Suggestion: Do not retry indexing large attachments

huseyinerdinc

Vote:

expand_less 0 expand_more

Hello,

I've noticed that having too many large files increase the duration of the indexing job drastically since large files (presumably those which are over 50 MB?) are causing an exception which in turn causes a retry. The exception which is thrown is ServiceException: The remote server returned an error: (413) Payload Too Large. Request entity too large.

Having this particular error, the job should not retry indexing the file 2 more times since it's certain that the subsequent requests will throw the same error. Below is an example of such case. The waiting period between retries adds an extra 20 seconds per file to the indexing job.

2023-02-24T13:08:11.930029493Z       Indexing failed (http error), attempt 1 out of 3: EPiServer.Find.ServiceException: The remote server returned an error: (413) Payload Too Large.

2023-02-24T13:08:11.930035493Z       Request entity too large

2023-02-24T13:08:21.898188482Z       Indexing failed (http error), attempt 2 out of 3: EPiServer.Find.ServiceException: The remote server returned an error: (413) Payload Too Large.

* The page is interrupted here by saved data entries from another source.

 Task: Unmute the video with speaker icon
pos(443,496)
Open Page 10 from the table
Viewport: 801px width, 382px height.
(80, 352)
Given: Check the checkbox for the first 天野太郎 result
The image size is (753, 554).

2023-02-24T13:08:21.898205282Z       Request entity too large

2023-02-24T13:08:31.642090599Z       Indexing failed (http error), attempt 3 out of 3: EPiServer.Find.ServiceException: The remote server returned an error: (413) Payload Too Large.

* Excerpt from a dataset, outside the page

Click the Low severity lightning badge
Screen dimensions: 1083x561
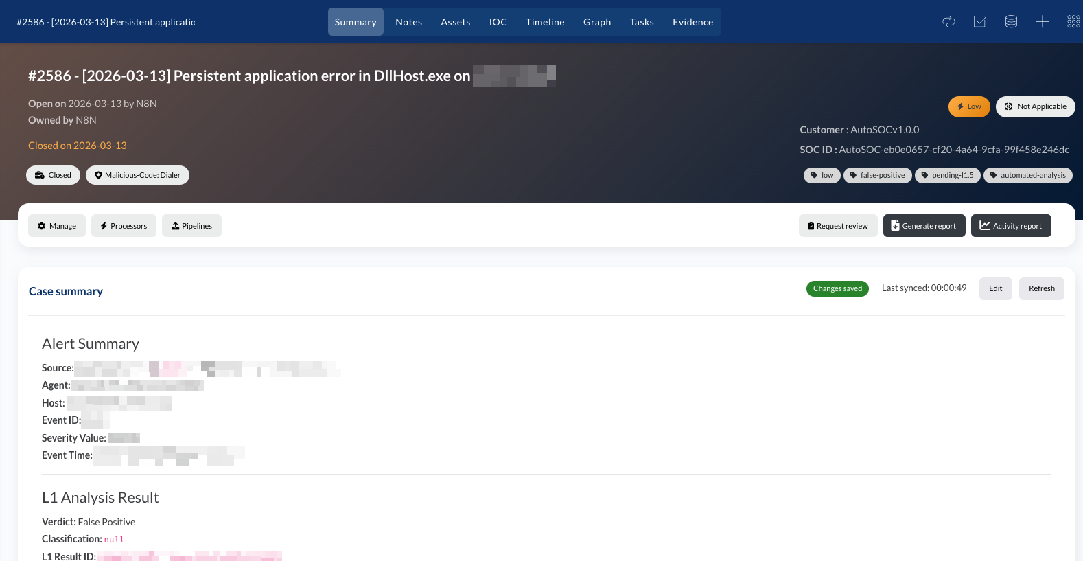pyautogui.click(x=969, y=106)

2023-02-24T13:08:31.642099599Z       Request entity too large

#297143

Edited, Feb 24, 2023 13:23

Eric Herlitz

Vote:

expand_less 0 expand_more

Don't index large files, implement conventions for IContentMedia, e.g.

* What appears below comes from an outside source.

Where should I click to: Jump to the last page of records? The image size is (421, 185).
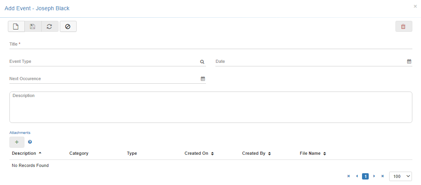pyautogui.click(x=382, y=176)
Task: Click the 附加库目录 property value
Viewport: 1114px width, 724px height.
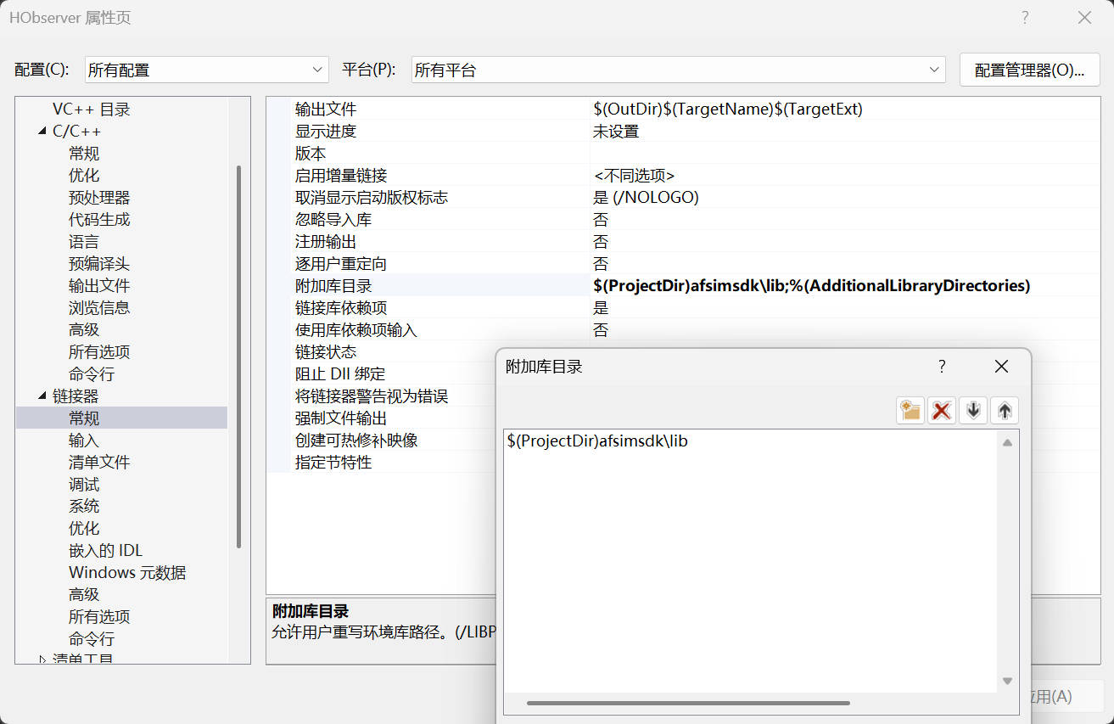Action: point(811,286)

Add to your IndexingInitialization

private static bool ShouldIndexFile(IContentMedia file)
{
    if (file == null)
        return false;

    try
    {
        using (var stream = file.BinaryData.OpenRead())
            return stream.Length <= 52428800; // less than 50MB
    }
    catch (Exception e)
    {
        log.Error(String.Format("Unable to determine if the file {0} (ID: {1}) should get index.", file.Name, file.ContentLink.ID), e);
        return false;
    }
}

And

public void Initialize(InitializationEngine context)
{
    // override defaults if you like
    ContentIndexer.Instance.ContentBatchSize = 20; // default is 100
    ContentIndexer.Instance.MediaBatchSize = 3; // default is 5

    // remove media types that should not be indexed
    ContentIndexer.Instance.Conventions.ForInstancesOf<GenericMedia>().ShouldIndex(ShouldIndexFile); // implement any custom MediaData implementations etc
    ContentIndexer.Instance.Conventions.ForInstancesOf<MediaData>().ShouldIndex(ShouldIndexFile); // filter the base type

    // ...
}

You may find some additional advice in this blog post by Ben Nitti, https://world.optimizely.com/blogs/repo-journal/dates/2021/4/optimizing-your-asset-indexing-with-conventions/#:~:text=Episerver%20recommends%20not%20exceeding%20the%20by%20default%2050%20MB%20maximum%20request%20size.

#297146

Feb 24, 2023 15:23

huseyinerdinc

Vote:

expand_less 0 expand_more

Hi Eric,

Thanks, this works like a charm. However, I still think that HTTP 419 errors should not trigger a retry automatically since for a file which is over 50 MB, it is guaranteed to get the same error for consecutive retries.

#297299

Feb 27, 2023 8:21

huseyinerdinc

Vote:

expand_less 0 expand_more

Hi Eric,

#297300

Feb 27, 2023 8:21

Eric Herlitz

Vote:

expand_less 0 expand_more

There are several other settings you can add to fine-tune the search engine.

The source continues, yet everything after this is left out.